━━ Given data

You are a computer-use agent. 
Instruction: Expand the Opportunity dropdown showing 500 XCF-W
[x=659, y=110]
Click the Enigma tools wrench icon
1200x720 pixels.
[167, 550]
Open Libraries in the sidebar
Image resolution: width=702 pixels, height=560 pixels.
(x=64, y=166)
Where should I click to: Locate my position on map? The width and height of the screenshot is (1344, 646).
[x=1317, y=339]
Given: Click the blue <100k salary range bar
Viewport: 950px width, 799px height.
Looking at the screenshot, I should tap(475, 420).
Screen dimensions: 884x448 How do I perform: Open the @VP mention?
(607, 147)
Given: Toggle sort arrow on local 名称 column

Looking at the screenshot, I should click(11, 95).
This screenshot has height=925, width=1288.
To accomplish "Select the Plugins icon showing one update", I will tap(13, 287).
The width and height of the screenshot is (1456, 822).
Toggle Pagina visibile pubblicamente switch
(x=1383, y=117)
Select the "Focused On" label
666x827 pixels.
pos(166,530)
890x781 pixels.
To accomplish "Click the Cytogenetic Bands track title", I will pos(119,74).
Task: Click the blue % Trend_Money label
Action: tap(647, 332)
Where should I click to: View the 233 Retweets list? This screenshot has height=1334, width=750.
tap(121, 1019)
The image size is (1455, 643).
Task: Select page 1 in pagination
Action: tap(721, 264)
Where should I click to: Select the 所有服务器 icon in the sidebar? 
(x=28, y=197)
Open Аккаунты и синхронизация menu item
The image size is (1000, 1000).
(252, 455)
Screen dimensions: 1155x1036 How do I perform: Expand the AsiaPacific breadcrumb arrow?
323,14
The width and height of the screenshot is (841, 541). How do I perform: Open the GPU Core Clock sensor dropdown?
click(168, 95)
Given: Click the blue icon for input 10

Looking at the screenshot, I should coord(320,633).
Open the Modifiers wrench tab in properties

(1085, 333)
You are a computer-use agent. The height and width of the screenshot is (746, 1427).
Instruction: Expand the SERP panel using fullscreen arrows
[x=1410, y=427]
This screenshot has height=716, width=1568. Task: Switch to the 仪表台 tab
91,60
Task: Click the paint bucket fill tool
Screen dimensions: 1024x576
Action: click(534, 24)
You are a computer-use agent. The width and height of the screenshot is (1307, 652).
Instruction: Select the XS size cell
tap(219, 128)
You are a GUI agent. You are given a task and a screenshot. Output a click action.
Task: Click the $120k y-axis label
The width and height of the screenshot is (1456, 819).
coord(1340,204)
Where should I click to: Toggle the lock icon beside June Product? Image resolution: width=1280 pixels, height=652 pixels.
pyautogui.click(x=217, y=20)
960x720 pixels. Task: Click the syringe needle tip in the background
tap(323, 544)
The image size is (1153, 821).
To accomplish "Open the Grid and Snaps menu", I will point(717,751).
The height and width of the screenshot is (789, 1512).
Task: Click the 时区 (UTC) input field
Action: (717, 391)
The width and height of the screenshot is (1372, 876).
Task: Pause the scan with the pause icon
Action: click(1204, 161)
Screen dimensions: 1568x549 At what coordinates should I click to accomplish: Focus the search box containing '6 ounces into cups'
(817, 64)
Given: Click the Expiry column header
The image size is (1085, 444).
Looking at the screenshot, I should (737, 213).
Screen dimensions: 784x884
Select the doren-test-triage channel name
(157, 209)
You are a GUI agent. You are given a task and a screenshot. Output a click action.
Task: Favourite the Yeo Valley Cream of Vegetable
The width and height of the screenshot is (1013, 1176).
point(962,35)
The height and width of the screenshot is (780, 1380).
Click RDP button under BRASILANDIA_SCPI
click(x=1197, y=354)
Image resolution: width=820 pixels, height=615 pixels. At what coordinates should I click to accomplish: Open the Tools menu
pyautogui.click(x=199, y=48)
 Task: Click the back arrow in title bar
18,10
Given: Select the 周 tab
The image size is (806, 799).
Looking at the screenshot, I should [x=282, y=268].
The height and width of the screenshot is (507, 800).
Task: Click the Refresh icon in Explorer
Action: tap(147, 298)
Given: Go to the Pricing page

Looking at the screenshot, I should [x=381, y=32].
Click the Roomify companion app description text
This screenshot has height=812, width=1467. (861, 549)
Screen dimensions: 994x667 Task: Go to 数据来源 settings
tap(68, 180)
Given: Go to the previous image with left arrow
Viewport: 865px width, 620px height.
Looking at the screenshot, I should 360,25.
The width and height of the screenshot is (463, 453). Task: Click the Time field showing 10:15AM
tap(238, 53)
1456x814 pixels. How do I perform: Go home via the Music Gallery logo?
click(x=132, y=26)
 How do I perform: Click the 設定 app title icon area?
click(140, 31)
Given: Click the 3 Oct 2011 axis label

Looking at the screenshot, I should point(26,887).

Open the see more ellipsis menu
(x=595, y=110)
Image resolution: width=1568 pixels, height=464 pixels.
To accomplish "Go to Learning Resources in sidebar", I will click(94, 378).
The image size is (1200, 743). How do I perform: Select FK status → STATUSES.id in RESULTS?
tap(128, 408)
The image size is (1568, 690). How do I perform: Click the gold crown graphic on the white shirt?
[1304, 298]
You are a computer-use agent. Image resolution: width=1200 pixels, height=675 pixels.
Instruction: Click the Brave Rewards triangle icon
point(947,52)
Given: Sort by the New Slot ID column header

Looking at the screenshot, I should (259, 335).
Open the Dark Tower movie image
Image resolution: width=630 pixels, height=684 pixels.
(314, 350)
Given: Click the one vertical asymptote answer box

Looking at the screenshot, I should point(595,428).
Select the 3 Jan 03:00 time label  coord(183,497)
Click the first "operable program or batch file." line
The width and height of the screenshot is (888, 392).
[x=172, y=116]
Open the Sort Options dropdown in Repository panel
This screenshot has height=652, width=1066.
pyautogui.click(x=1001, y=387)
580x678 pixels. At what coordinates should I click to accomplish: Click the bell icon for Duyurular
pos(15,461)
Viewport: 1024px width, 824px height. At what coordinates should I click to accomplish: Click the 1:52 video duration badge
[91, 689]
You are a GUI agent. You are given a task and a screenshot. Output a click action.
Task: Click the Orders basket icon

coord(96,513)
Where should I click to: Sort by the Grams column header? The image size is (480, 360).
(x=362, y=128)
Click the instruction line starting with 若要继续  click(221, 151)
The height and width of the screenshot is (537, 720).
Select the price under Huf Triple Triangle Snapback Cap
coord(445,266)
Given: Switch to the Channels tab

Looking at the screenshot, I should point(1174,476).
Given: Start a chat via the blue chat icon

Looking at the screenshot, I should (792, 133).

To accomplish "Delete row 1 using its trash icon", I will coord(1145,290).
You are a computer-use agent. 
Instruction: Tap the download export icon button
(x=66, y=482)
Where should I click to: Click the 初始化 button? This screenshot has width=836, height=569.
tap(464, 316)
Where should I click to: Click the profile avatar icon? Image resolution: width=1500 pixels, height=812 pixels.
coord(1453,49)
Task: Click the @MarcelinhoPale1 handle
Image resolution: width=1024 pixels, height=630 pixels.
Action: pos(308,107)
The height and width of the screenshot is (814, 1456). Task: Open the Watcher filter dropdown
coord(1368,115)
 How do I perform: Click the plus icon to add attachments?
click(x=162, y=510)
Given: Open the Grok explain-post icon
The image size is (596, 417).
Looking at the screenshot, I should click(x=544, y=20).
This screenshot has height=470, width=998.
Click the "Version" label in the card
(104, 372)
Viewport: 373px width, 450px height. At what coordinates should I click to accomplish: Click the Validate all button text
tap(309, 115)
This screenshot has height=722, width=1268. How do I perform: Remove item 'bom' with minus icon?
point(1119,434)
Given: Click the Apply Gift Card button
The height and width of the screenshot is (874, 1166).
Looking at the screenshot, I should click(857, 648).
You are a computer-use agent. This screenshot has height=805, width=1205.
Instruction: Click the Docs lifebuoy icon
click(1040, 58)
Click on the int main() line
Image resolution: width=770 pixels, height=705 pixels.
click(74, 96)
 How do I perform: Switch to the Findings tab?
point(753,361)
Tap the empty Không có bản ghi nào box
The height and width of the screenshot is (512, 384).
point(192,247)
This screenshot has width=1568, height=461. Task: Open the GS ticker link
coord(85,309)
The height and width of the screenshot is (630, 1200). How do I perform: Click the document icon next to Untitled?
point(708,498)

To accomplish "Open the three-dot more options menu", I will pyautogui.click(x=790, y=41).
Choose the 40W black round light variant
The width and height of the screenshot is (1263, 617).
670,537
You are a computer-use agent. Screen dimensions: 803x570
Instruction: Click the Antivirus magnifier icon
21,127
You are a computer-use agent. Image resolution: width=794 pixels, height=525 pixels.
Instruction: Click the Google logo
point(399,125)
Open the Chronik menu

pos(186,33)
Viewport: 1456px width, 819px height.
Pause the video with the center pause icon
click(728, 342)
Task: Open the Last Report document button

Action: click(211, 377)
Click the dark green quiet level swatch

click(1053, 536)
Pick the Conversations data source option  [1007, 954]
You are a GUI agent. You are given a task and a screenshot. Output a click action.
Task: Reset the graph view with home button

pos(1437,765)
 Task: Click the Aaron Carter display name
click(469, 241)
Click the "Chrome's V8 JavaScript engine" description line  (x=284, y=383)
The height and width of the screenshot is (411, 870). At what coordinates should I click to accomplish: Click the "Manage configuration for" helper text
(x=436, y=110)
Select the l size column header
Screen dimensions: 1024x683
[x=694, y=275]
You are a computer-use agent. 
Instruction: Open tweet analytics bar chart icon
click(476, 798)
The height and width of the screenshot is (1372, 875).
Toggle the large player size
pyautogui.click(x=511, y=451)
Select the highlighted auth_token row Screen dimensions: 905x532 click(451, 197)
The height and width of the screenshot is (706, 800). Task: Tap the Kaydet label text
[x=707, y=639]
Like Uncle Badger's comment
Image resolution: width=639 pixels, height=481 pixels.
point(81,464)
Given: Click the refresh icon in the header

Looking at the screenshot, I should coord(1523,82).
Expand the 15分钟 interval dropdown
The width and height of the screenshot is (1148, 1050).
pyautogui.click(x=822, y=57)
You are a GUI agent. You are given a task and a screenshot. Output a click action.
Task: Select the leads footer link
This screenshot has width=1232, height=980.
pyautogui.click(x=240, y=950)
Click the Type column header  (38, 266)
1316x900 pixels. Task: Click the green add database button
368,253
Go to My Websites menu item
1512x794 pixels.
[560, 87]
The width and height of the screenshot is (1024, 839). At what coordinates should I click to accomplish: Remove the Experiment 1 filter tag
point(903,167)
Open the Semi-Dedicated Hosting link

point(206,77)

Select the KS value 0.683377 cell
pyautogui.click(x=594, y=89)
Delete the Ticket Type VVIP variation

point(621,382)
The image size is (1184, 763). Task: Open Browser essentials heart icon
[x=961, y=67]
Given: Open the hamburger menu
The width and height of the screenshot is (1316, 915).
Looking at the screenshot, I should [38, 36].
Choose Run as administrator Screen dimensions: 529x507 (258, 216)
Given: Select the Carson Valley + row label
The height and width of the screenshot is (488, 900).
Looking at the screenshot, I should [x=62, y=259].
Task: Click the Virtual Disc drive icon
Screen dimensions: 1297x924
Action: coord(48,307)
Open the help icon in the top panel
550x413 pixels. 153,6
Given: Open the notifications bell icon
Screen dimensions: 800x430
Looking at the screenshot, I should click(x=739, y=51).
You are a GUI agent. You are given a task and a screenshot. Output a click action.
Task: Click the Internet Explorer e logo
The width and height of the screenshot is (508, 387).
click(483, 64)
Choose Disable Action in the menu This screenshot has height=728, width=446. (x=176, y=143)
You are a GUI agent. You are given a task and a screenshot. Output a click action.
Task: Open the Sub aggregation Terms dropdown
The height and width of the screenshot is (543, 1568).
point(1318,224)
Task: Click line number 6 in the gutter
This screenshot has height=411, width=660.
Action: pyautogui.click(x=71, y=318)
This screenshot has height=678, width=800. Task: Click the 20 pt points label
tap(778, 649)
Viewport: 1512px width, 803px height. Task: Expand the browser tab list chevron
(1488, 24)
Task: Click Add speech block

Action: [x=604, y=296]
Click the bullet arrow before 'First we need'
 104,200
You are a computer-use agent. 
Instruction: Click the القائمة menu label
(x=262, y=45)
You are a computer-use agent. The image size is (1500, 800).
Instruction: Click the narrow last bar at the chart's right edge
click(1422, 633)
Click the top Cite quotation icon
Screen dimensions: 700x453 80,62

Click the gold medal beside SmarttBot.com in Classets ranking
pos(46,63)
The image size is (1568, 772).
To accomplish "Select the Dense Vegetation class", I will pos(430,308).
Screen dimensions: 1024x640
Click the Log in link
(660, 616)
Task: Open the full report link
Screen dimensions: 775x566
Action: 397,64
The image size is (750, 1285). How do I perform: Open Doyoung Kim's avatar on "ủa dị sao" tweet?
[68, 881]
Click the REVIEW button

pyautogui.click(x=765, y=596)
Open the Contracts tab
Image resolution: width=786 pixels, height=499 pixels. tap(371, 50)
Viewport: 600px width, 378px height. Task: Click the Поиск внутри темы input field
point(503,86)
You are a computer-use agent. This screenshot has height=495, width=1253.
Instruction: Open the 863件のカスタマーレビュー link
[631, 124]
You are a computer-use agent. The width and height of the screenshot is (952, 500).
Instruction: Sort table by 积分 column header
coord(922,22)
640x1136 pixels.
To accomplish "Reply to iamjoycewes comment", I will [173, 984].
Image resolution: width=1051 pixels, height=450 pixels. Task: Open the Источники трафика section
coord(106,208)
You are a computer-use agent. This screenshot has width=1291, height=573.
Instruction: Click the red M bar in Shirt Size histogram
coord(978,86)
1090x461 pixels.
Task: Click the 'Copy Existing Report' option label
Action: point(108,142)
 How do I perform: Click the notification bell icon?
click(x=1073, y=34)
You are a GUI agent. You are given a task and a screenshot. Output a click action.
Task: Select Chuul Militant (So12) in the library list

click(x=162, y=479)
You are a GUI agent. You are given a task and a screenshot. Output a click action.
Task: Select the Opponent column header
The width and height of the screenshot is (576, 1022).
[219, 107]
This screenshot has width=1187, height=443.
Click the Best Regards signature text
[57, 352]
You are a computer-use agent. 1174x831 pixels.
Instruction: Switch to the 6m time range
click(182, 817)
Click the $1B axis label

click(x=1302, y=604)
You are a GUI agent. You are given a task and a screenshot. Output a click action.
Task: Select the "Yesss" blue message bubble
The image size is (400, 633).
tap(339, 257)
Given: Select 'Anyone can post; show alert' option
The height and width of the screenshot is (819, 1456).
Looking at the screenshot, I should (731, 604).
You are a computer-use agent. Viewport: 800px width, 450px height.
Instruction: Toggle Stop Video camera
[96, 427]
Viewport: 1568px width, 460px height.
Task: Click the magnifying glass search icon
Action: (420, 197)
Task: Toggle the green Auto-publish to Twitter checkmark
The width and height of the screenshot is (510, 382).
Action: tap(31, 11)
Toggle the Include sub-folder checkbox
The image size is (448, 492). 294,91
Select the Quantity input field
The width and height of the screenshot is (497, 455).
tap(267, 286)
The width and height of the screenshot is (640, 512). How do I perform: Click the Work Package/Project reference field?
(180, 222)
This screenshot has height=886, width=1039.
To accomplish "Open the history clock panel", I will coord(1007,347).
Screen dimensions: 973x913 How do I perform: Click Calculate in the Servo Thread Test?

━━━━

> **Aim of the task**: Only one stretch of the entries above is wanted: the lines from the one containing "The image size is (1200, 743)." through the one containing "You are a computer-use agent. Image resolution: width=1200". Please reproduce it exactly.

> **Task response**:
The image size is (1200, 743). How do I perform: Select FK status → STATUSES.id in RESULTS?
tap(128, 408)
The image size is (1568, 690). How do I perform: Click the gold crown graphic on the white shirt?
[1304, 298]
You are a computer-use agent. Image resolution: width=1200 pixels, height=675 pixels.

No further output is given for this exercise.